Thursday, October 12, 2006

Introducing: DJ Thing

Example

Yo! I got like the deffest DJ in the known like multiverse! But he like creeps out a lot of peeps out y'know? Cuz he like got no body, dig? Not like nobody--cuz he got fans from here to Kazakstan dawg, but no body cuz like he's lacking in corporeal substitance, dig? Let me break it down for you dawg: my DJ he like a hand--and that's it! Howz he hover over the turntables like that? I dunno. But he, like, cuts the beats in half the halftime y'all. He's the fastest cut-creator on the cross fader and when he attacks the wax he be goin' off like smoke stacks. Yeah, I'm talking bout DJ Thing on the wheels of steel, rocking the real deal with no cards to conceal cuz he ain't got no sleeves to hide no bling--shaawing!

So pump the base and rock the place, cause DJ Thing be 'goin' off like he's from outer space. But he ain't, cuz we picked him up in L.A. --'nother out of work TV actor, dig? Yo dawg, it ain't easy--like a jungle out there, makes me wonder how I keep from going under....but you heard that, so it's a big peace out to blogland. Keep the party goin' on, know what I'm sayin?

14 comments:

Bathroom Hippo said...


Oh I know what you're sayin'.

What you're trying to tell us is that a nation cannot exist unless it secures its borders.

Unless I was mistaken?

flatlander said...

Yo, hippo!

I finally got that "Thing" u sent me...

Roboshrub Incorporated said...

I'd like to request "The Denial Twist" by The White Stripes, thanks.

flatlander said...

Hmmm....don't have that one in the collection.

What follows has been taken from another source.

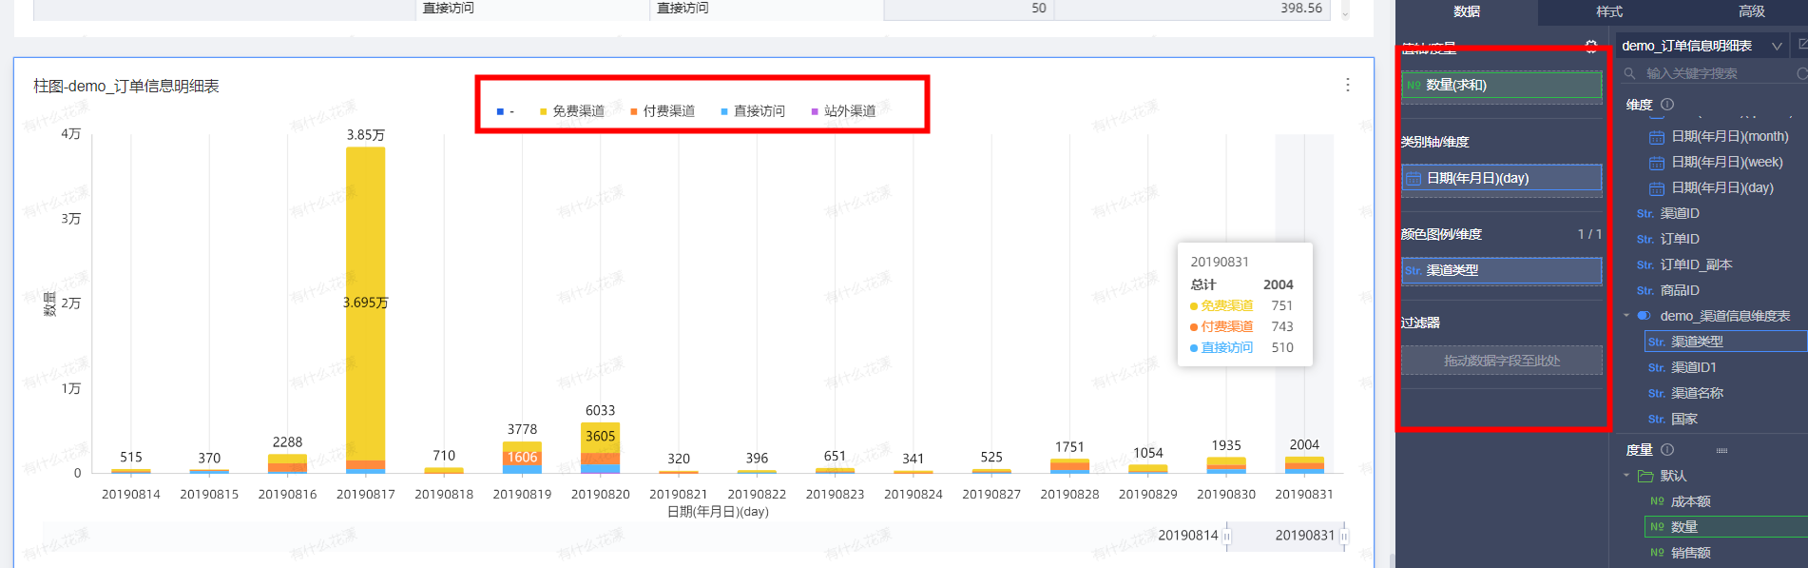Toggle the 免费渠道 legend series
The image size is (1808, 568).
point(571,111)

I do have "Dental Risk" by the Candy Stripers.

Now, those gals knew a thing or two about bridge work!

Bathroom Hippo said...


Yah...that DJ I sent you was pretty handy.

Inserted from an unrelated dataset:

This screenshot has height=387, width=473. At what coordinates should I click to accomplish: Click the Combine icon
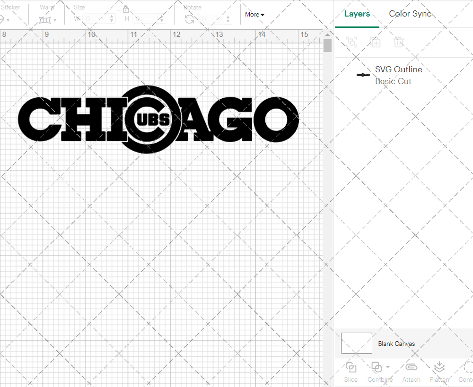click(x=377, y=368)
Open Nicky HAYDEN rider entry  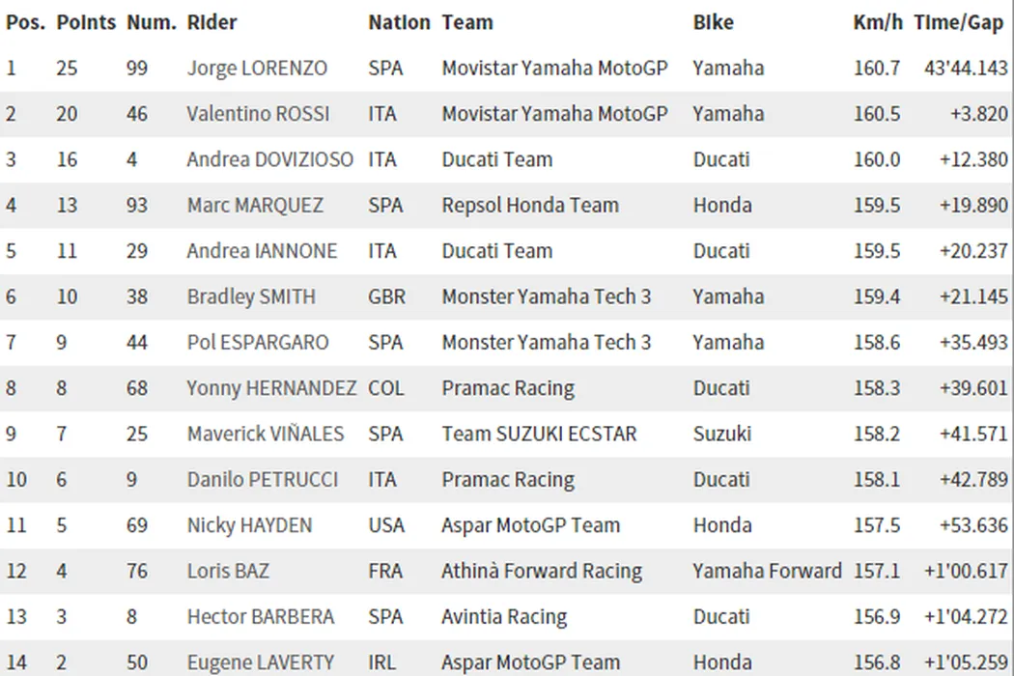[249, 525]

After being fired from a major television role he started drinking....

errr....wait a second that doesn't make sense...

Anyway so I sent him over here.

flatlander said...

Surprisingly, DJ Thing is quite a drinker...though he's sworn off the sauce and now limits himself to various fruit juices and seltzers. He drinks in the manner of Mork from Mork and Mindy--that is, through the first finger.

Where he holds all that fluid I don't know; Overseer Q suggests that he may have a bladder concealed in his third digit. One thing is certain: he's complex on the decks; smooth as butter making suckers stutter

D-D-D-D-DJ Th-th-th-th-thing's one bad m-m-mother!

Andrew said...

Years ago, I sold some fake 'roaches to the New Addams Family show, and though I tried, I couldn't even glimpse a digit of that crazy hand...

Glad to see he got da beats goin'.

jin said...

Your post made me hop
dance so I couldn't stop
right in my shoppe!

Turned around too quick
on that last guitar lick
nearly made myself sick!

Ummmm...flatlander?
I knocked over my monitor.
Is that what you call
"Break-dancing"?
Are you insured?

Jon the Intergalactic Gladiator said...

RAAWWK ON!

Or more correctly: Rock on!

flatlander said...

Andrew, I'm sure Thing was there--but he's fast! Gives new meaning to the term "slight of hand".

Jon, rocking on momentarily. Please stand by.

Jin, I'm glad Thing made you spin
deafened by the din
to your monitor's chagrin

Fakiegrind is fully insured with Roboshrub Securities Inc.
Simply forward your invoice for the replacement cost of your ruined monitor, and you will recieve a check withing 10-14 robot business days (approx 30012 human earth years).

Gyrobo said...

Finally, noncorporeal rap! This is the most important breakthrough since the invention of bread!

Sliced bread lost its metaphoric edge, once people realized it was just so obvious.

But bread itself is pretty amazing.

R2K said...

: )

Anonymous said...

i like ur DJ. like, i find him hot. Dig?

flatlander said...

Yeah, the Thing is hot. At the after show parties we often have to pry the ladies off of him.

He's just a hand, but he's got that magic touch!